Он погрузился в молчание, обдумывая необычный план, давно уже созревавший в нем. Ах, если б он мог привести этот замысел в исполнение! Настал бы тогда конец голодным дням и оскорблениям богачей, у которых он попрошайничал, настал бы конец скитаниям по грязным улицам и всем унижениям паразита, каким он был только потому, что не имел ни имущества, ни положения, хотя и был ученым – грамматиком, философом и писателем, сведущим в Апологетике; и никто этого не отрицал, несмотря даже на его гнусную нищенскую жизнь. Настал бы конец лихорадочным поискам насущной пищи и жилья и не нужно было бы избегать встречи с Залем в собраниях христиан, где он стал бы господствовать над всеми! Несмотря на свои действия, Атта, этот человек будущего, был все же христианином, но со спекулятивной и расчетливой уступчивостью во взглядах, готовый уступить букву ради духа и очень близкий к Ереси. Чувствуя, что вера в его веке нуждается в смелых толкователях и руководителях совести, он сам мог бы стать таким руководителем и толкователем, лишь бы события благоприятствовали этому. Не может ли он когда-нибудь достигнуть Престола Петра, великая и таинственная власть которого царит над тысячами покорных христиан, богатых и бедных, взаимно поддерживающих друг друга? И это завидное положение прекратило бы, наконец, вечную заботу о насущной пище и жилье, введя его в мир обильных приношений, поклонений и подчинения. Что же надо сделать для этого? Оказать церкви такую услугу, за которую она в благодарность создаст ему авторитет перед верующими; словом, надо послужить заговору Маммеи, – которая уже имела свою партию, – против Элагабала.

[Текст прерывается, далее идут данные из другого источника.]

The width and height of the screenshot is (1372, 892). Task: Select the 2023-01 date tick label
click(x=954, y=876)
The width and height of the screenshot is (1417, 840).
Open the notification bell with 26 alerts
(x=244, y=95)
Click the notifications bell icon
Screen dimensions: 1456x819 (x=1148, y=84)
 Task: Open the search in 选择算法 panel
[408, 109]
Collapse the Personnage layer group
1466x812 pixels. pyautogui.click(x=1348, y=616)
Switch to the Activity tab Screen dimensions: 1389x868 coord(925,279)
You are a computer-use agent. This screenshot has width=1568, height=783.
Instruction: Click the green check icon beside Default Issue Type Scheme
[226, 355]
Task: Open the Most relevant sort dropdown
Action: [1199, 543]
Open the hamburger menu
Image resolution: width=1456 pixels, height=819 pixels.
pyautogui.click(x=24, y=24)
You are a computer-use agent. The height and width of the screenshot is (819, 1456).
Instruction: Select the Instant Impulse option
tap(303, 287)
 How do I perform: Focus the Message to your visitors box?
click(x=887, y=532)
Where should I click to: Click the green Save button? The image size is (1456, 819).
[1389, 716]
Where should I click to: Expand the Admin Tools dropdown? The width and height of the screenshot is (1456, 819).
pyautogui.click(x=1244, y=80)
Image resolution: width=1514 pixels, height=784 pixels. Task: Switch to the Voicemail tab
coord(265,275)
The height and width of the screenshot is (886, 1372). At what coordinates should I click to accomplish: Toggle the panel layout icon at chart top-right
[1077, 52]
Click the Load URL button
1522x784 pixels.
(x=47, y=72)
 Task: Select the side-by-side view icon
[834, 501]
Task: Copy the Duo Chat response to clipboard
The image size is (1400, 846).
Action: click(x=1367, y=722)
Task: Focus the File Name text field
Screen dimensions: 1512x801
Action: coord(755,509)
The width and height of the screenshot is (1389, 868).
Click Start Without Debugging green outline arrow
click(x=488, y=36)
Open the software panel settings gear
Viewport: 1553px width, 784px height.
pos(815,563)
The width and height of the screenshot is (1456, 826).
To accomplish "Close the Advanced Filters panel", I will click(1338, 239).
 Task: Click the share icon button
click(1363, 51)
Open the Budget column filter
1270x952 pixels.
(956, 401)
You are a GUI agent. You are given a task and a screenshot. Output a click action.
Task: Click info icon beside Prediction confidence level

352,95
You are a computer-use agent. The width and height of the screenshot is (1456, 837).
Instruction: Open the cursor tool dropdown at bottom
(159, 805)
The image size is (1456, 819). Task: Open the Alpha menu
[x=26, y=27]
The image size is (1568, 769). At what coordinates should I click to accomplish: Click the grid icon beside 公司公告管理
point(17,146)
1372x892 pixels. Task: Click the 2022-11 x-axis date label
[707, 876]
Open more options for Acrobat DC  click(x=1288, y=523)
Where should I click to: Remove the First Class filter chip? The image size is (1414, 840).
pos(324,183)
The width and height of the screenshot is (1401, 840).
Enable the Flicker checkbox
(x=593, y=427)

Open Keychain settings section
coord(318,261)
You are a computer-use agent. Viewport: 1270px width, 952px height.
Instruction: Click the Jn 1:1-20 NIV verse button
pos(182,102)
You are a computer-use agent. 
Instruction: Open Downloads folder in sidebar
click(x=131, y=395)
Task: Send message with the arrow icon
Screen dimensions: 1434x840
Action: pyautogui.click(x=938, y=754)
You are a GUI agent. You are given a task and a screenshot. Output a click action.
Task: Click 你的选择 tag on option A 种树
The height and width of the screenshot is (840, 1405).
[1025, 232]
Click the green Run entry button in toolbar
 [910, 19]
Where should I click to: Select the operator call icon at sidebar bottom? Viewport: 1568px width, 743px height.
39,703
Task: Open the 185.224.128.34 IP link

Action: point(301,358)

О, есть христиане и среди них этот гнусный Заль, воображающие, будто культ Черного Камня безбоязненно будет развиваться наравне с христианством и оспаривать у него мирское и духовное владычество. Нет, этого не будет! Он, Атта, докажет, что все это лишь внушение Зверя и Греха, являющихся под разными формами, даже самыми соблазнительными, которые Церковь должна рассеять.